Мои мысли прервались неожиданно, потому что я почувствовала, как сзади, очень близко ко мне, подошел Матвей. Я резко обернулась и… оказалась прямо в его объятиях. В следующий момент он уже
Я хотела ему сказать, что это неправильно, что в моем сердце уже есть любовь – к другому мужчине. Но Матвей заговорил первым и не дал мне вставить ни единого слова:
– Я не знаю, что сказать… Это все пережитки прошлого – говорить о любви. Но мне так хочется быть с тобой… всегда… рядом… Сашенька, ты не думай… Я очень серьезно. Сейчас власть рабочих регистрирует браки в городской управе… Пойдем туда. Мы станем ячейкой нового общества.
Я слушала его и ничего не понимала. О чем он говорит? Какая ячейка? Что за регистрация?
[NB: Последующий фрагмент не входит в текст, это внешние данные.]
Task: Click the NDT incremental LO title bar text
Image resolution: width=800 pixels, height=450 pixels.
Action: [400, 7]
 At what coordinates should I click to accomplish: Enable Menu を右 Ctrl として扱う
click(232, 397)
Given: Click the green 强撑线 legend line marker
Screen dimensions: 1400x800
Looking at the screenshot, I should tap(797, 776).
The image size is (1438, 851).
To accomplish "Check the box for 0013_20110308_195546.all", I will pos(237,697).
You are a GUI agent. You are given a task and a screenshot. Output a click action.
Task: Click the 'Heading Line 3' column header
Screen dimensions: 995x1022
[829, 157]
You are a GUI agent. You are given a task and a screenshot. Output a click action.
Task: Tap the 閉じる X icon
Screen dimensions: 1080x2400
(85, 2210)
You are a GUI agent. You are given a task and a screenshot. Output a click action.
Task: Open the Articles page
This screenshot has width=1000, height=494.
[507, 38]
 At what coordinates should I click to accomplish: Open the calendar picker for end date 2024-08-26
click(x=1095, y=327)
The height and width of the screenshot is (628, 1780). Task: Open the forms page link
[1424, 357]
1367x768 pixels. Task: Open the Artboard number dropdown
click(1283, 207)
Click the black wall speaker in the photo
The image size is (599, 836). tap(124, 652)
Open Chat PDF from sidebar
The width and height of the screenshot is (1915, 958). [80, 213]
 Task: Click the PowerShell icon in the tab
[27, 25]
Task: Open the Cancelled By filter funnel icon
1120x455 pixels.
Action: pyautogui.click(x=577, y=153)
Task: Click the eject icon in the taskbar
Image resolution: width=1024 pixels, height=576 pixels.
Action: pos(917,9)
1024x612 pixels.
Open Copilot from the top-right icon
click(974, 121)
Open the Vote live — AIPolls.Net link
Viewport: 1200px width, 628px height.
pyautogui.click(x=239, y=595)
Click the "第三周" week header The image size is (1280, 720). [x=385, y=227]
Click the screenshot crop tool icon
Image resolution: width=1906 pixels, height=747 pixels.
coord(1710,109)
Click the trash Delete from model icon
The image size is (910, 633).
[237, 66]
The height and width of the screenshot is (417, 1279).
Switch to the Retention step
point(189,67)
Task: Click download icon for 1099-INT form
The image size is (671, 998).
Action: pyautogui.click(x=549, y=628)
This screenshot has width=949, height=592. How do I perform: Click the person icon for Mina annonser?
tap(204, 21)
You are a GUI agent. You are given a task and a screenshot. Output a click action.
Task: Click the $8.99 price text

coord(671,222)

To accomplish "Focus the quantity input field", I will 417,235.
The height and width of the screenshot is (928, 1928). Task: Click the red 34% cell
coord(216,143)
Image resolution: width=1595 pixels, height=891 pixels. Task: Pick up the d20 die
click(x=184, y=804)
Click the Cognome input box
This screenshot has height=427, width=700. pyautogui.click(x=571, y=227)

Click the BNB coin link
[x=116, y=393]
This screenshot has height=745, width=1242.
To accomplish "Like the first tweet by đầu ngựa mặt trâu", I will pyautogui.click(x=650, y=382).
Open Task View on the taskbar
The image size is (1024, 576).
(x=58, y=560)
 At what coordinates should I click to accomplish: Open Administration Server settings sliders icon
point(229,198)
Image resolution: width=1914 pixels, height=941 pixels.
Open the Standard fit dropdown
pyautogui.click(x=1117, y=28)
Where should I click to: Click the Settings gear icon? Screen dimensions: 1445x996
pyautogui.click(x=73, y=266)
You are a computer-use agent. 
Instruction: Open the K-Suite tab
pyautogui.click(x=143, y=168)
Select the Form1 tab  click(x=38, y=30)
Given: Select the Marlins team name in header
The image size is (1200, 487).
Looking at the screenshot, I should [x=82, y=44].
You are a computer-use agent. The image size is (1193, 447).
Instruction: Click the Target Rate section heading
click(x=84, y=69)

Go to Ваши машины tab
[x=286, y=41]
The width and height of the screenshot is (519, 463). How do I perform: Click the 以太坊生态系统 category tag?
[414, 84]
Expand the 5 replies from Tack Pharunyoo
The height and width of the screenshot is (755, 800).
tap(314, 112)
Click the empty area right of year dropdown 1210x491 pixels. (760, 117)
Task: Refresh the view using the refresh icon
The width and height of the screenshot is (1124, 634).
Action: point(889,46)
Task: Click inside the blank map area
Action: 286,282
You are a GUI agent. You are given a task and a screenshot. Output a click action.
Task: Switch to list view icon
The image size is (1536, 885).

Матвей между тем перешел от слов к действию и снова приник к моим губам, но уже мягче, с нежностью, так не похожей на него, человека нынешней власти. И вообще, на весь их новый мир.
– Пожалуйста, не надо, – прошептала я, и захлопала ресницами, стараясь удержать в глазах слезы. Однако они непрошенными гостями побежали по щекам.
– Сашенька, я обидел тебя? – искренне заволновался он. – Прости… Ты не думай, что я… Я – серьезно. Ты подумай о том, что я тебе сказал. Ладно? Я сделаю все, чтобы тебе жилось хорошо. И твоей семье тоже. Вам всем будет лучше под моей защитой. Время сейчас неспокойное. Кругом – классовые враги. А в некоторых местах, что плохо для таких…, - он остановился, подбирая слова, – …как ты и твоя семья, бывают перегибы. Могут расстрелять невинных людей, которые даже, может, и сочувствуют новой власти, и готовы помогать ей… Ошибки, конечно, неизбежны. Но если ты будешь моей женой, никто не посмеет тронуть ни тебя, ни твоих близких… Я делал запрос о твоей семье. Я знаю, что они уехали за границу. Здесь, в городе, я написал о тебе, что ты сирота. Помнишь, мы приходили к вам? Вот тогда я и написал в документах эту информацию.
– Что? – переспросила я, не поняв с первого раза хода его объяснений.
Потом до меня дошло. Тут же я вспомнила маму, папу, Никиту, и слезы с новой силой хлынули из глаз. Я – сирота! Хотя я действительно иногда ощущаю сиротство – без них, без моих милых родных.
Матвей понял это по-своему.
– Прости. Я не мог придумать ничего другого. Я написал, что они были расстреляны белогвардейцами, как сочувствующие красным… Ты подумаешь… о моем… предложении? – снова напомнил он.
Размазывая слезы по щекам, не знаю, почему, но я кивнула. Хотя в душе ни на секунду не сомневалась: я никогда не стану женой этого чужого для меня человека.
Да, я так думала, пока кое-что не случилось…
Матвей стал бывать у нас чаще. Видимо, то, что он предложил мне стать его женой, давало ему какие-то особенные права. Однако к разговору о женитьбе не возвращался.
По-прежнему, он встречал и провожал меня вечерами, хотя дни стали заметно длиннее, ведь приближалась весна.